What We Need for Weight Loss
Weight loss only occurs when our bodies are in a calorie deficit. Unfortunately, no amount of lemon water is going to change that. For our bodies to be in a calorie deficit, we need to burn more calories than we’re eating. For example, if we are consuming 2,000 calories per day, we need to be burning approximately 2,500 calories to lose weight. If we eat more calories than we burn, the excess is stored in our bodies as fat.
The standard for healthy weight loss is 1 lb per week. This requires a calorie deficit of approximately 500 calories per day (a total of 3,500 calories per week).
Although this sounds simple enough, it can be quite complicated. Many people can manage their weight by listening to their hunger cues to avoid overeating, however hormone imbalances, hunger signals, stress and many external factors can influence our body’s metabolism and understanding of our hunger signals. In these situations, tracking calories may be beneficial in achieving healthy weight loss.
Healthy Foods vs Calories
Healthy food ≠ weight loss
The idea that we can eat as much as we want and as long as it’s healthy, we will still lose weight, is very flawed. This is because many foods we associate with being healthy and nutritious can also be high in calories. Some examples of these foods include fruits like mangoes and avocados that are both very high in calories.

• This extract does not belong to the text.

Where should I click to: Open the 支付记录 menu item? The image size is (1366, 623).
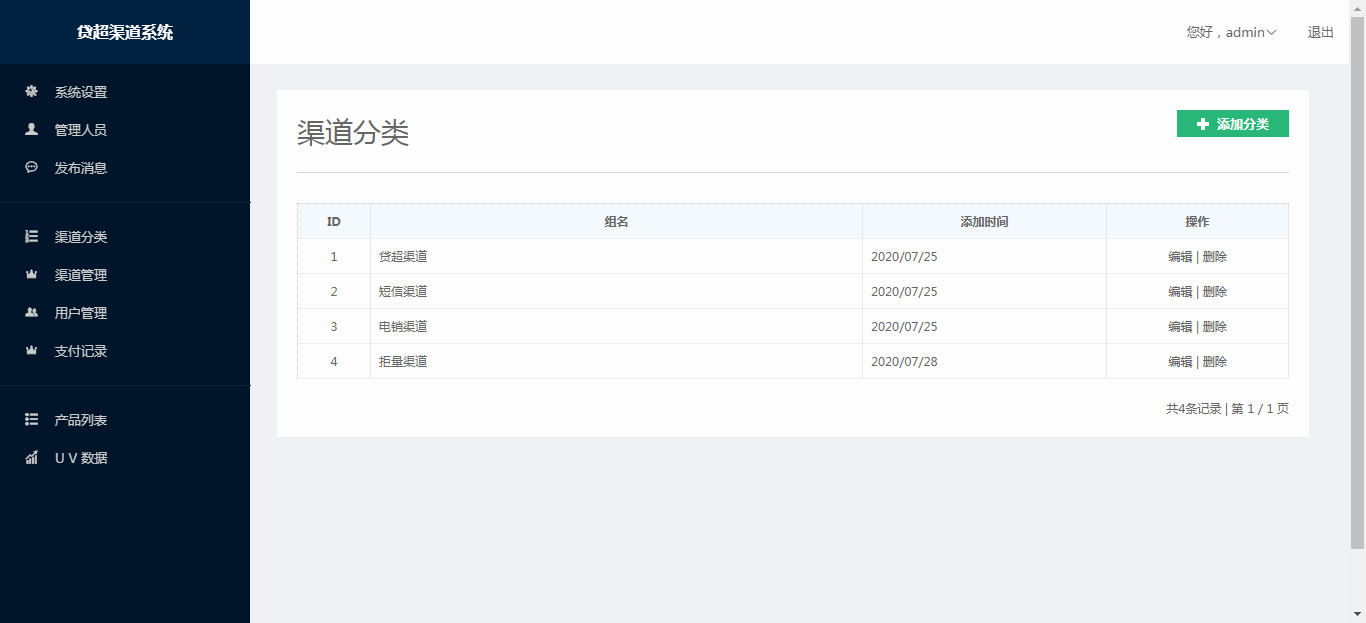80,351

Additionally, many products pose as “healthy” alternatives to processed foods. These products often use words like “smart” or “veggie” in the name to appear healthier than they are. However, many of these products contain high amounts of sugars and fats and are consequently high in excess calories and not nearly as healthy as they want us to believe.

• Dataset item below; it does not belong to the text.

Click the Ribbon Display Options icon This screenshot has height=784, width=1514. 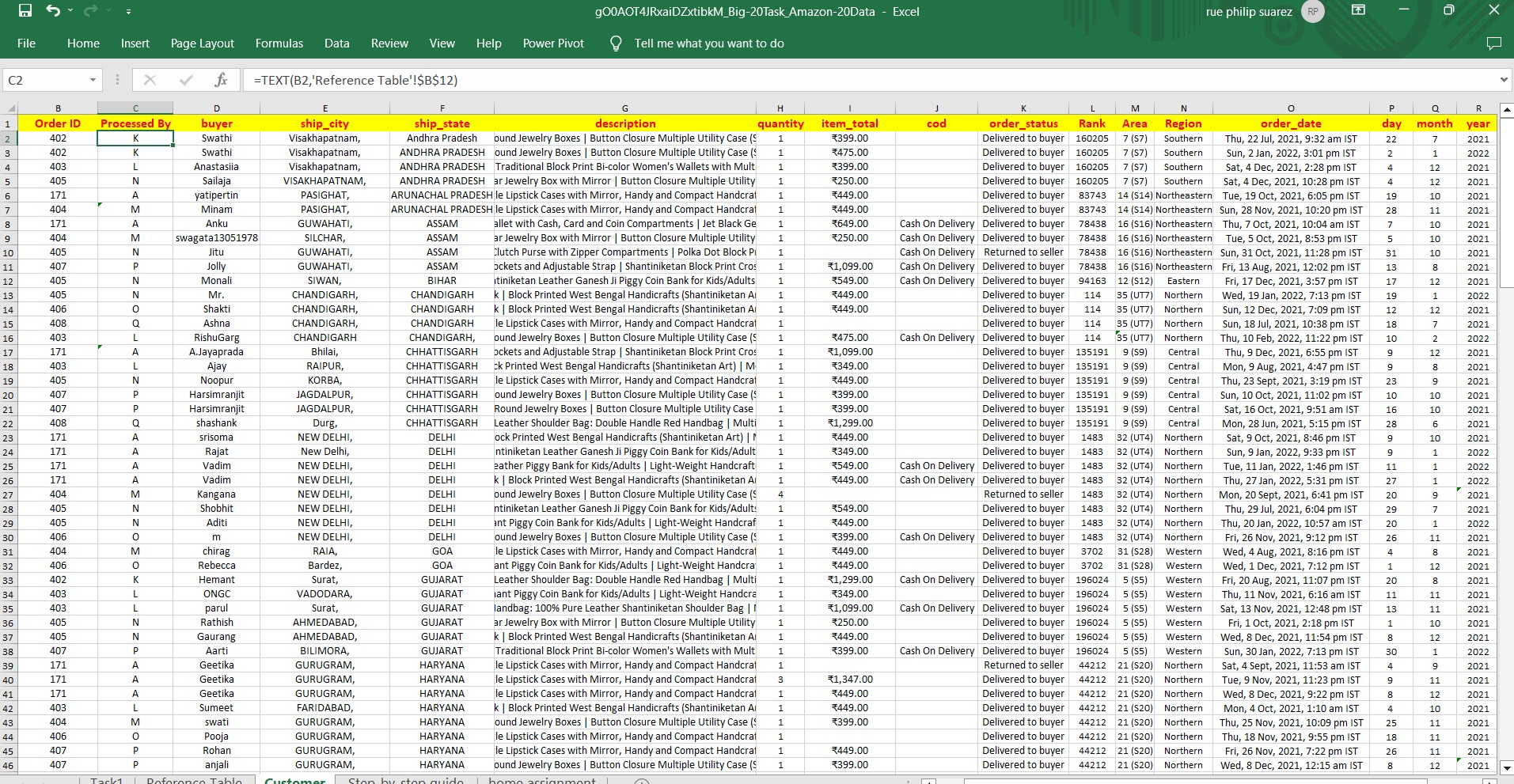click(x=1358, y=11)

Although we often associate “healthy” with “low calorie” the two terms do not always exist simultaneously. Healthy food can, in fact, contain both high amounts of nutrients and high amounts of calories which consequently impact our weight loss.
Weight Loss and Healthy Foods
As I mentioned earlier, weight loss requires we burn more calories than we eat. Unfortunately, our bodies don’t know the difference between high-calorie healthy food and high-calorie fast food. To them, calories are calories. So when it comes to weight loss, eating healthy food is no guarantee of success. Particularly as many healthy foods that pop to mind contain high amounts of calories.
Because we need to burn more calories than we eat to lose weight, consuming large amounts of healthy but high-calorie foods can impede our efforts. If our diets are packed with healthy foods, like avocado on whole-grain toast, we may be consuming way more calories than we’re burning. So, n order to achieve healthy weight loss, we need to consider not only the nutrients our food, but also how many calories are in the food as well.
We don’t want to sacrifice nutritious foods for low-calorie alternatives, nor do we want to eat healthy foods that contain excess calories. To achieve healthy weight loss, we should aim to limit foods high in sugars and fat and include foods rich in fibre, vitamins and minerals.
Working with a Dietitian for Weight Loss
Weight loss on your own can be challenging. People often don’t know where to start and have tons of (unanswered) questions. Additionally, there is plenty of misinformation floating around the interweb that can make the journey challenging and even unsafe. Working with a registered dietitian can provide you with the knowledge and support you need to achieve healthy weight loss. They can teach you how to read nutrition labels, spot nutritious foods and identify healthy ingredients. While also helping you to develop healthy and sustainable habits for weight management.